Chère Alice,

Le temps est beau...

Tout près d'ici, la bataille fait rage.

Lucien Sertier
Lettre du lundi 4 novembre 1918
INDEFINI, mardi 5 novembre 1918

Orléans

Mardi 5 novembre 1918

Midi

Bien chère Alice,

Je viens de recevoir ta lettre de dimanche dont je te remercie bien. Je vois que l’épidémie continue à faire du mal à Valencin. C’est terrible, cette grippe. Désinfecte souvent les chambres et aère bien.
Rappelle toi que pour la fièvre aphteuse, vous avez désinfecté les écuries et qu’elle n’a jamais apparu chez vous. Vous avez encore désinfecté au début de la grippe et vos soins énergiques ont empêché la mort d’entrer.
Il faut continuer. Prenez aussi beaucoup de Valdas ou pastilles de ce genre. Si vous n’en trouvez pas, je vous en enverrai.
A propos de ta lettre, je veux te faire quelques petites remarques que tu prendras du bon côté. Tu t’exprimes bien, en bon français, mais tu ne mets aucun signe de ponctuation.

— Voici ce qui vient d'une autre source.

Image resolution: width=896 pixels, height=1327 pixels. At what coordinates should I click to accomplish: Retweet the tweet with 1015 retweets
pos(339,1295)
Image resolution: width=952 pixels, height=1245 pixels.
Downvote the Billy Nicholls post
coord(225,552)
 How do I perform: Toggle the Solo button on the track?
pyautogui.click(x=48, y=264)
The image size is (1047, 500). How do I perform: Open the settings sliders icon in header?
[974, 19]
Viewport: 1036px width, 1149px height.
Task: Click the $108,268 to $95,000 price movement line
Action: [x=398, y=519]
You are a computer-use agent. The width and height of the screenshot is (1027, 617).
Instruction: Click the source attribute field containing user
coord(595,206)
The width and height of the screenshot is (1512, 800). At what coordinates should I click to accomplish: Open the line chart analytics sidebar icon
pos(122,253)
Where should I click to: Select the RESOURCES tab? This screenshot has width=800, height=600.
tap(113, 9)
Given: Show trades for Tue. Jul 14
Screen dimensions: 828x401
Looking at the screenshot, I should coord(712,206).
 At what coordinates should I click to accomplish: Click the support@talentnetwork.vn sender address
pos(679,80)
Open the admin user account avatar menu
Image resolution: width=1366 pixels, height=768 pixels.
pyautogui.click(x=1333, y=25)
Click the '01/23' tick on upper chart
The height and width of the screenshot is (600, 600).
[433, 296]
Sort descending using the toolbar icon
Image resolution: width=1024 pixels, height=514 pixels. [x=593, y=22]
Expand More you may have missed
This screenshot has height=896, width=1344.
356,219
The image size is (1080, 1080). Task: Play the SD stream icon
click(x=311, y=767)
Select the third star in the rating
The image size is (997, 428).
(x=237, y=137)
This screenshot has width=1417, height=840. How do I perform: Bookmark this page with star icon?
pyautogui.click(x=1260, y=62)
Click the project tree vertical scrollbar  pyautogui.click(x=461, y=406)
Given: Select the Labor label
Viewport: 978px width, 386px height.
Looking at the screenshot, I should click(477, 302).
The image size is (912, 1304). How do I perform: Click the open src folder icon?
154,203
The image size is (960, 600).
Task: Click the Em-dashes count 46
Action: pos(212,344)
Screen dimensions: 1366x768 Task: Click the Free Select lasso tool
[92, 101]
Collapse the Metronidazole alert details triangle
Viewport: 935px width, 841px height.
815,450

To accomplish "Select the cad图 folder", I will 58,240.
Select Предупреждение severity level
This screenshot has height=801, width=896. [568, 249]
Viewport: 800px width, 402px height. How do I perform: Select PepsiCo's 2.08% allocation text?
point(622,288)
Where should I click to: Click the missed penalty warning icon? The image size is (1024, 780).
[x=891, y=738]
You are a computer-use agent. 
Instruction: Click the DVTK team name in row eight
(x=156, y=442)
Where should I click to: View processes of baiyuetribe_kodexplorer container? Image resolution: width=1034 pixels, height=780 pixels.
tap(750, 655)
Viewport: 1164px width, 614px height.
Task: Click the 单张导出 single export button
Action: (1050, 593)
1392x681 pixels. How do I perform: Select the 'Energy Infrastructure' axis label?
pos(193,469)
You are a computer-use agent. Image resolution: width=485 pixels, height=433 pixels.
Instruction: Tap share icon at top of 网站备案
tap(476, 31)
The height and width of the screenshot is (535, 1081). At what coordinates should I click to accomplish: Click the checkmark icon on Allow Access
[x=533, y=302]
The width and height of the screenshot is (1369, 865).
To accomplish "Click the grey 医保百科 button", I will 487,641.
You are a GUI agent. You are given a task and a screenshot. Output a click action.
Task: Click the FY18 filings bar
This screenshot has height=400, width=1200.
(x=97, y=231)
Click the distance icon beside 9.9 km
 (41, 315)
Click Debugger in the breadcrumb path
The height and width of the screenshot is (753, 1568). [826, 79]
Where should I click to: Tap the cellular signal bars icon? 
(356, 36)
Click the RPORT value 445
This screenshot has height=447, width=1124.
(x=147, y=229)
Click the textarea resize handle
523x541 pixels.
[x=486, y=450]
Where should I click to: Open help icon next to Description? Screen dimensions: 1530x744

Ça rend parfois tes lettres incompréhensibles. Ainsi aujourd’hui, je vois par ta lettre que la Renarde est morte, c’est formel. Mais à la phrase suivante, elle est encore en vie ! Si je savais la vérité, je mettrais le point qui manque où il faut, mais ne la sachant pas, impossible de rétablir la ponctuation. Mets donc des points après chaque phrase. Une virgule est moins importante, cependant il faut mettre toute portion de phrase pouvant se supprimer entre deux virgules. Tout ceci a plus d’importance que les fautes d’orthographe car tout le sens d’une phrase peut-être changé par l’absence ou une mauvaise ponctuation. Les fautes d’orthographe, tu peux en faire, je n’y fais pas attention (1). Ma petite leçon étant faite, tu peux me répondre que je fais pour ma part beaucoup de fautes de français et que la présente lettre en compte plusieurs. Je le reconnais volontiers, d’ailleurs.
Je t’envoie la lettre d’un camarade du cours des gradés à qui j’avais envoyé la liste des nominations. Il va en Orient et je lui ai donné rendez-vous à Lyon où il va rejoindre provisoirement en attendant son départ.
Il pleut cet après-midi, je t’écris pendant le cours de dessin. Je ne veux pas me fatiguer à dessiner des carrés ou des rectangles. Je garde mes yeux pour plus utile. Hier un des professeurs a voulu m’interroger, je lui ai dit que j’étais malade moralement. Il n’a pas insisté.
Donc je ne fais rien, c’est pour cela que je te faisais tout à l’heure un cours de grammaire. J’espère bien qu’on ne va pas nous éterniser.
Notre cours n’a aucun intérêt. C’est du déjà vu et puis on sent la fin prochaine de la guerre. On dit qu’il faut que l’école d’Orléans fournisse 6000 chauffeurs pour le 15 novembre pour le front, pour la poursuite, sans doute ! Tu vois que ma lettre a guère d’intérêt et que notre vie est bien monotone.
En attendant que ça cesse et le bonheur de te revoir, je t’embrasse bien fort ainsi que tous à la maison.


(1) Ça me prendrait trop de temps !!!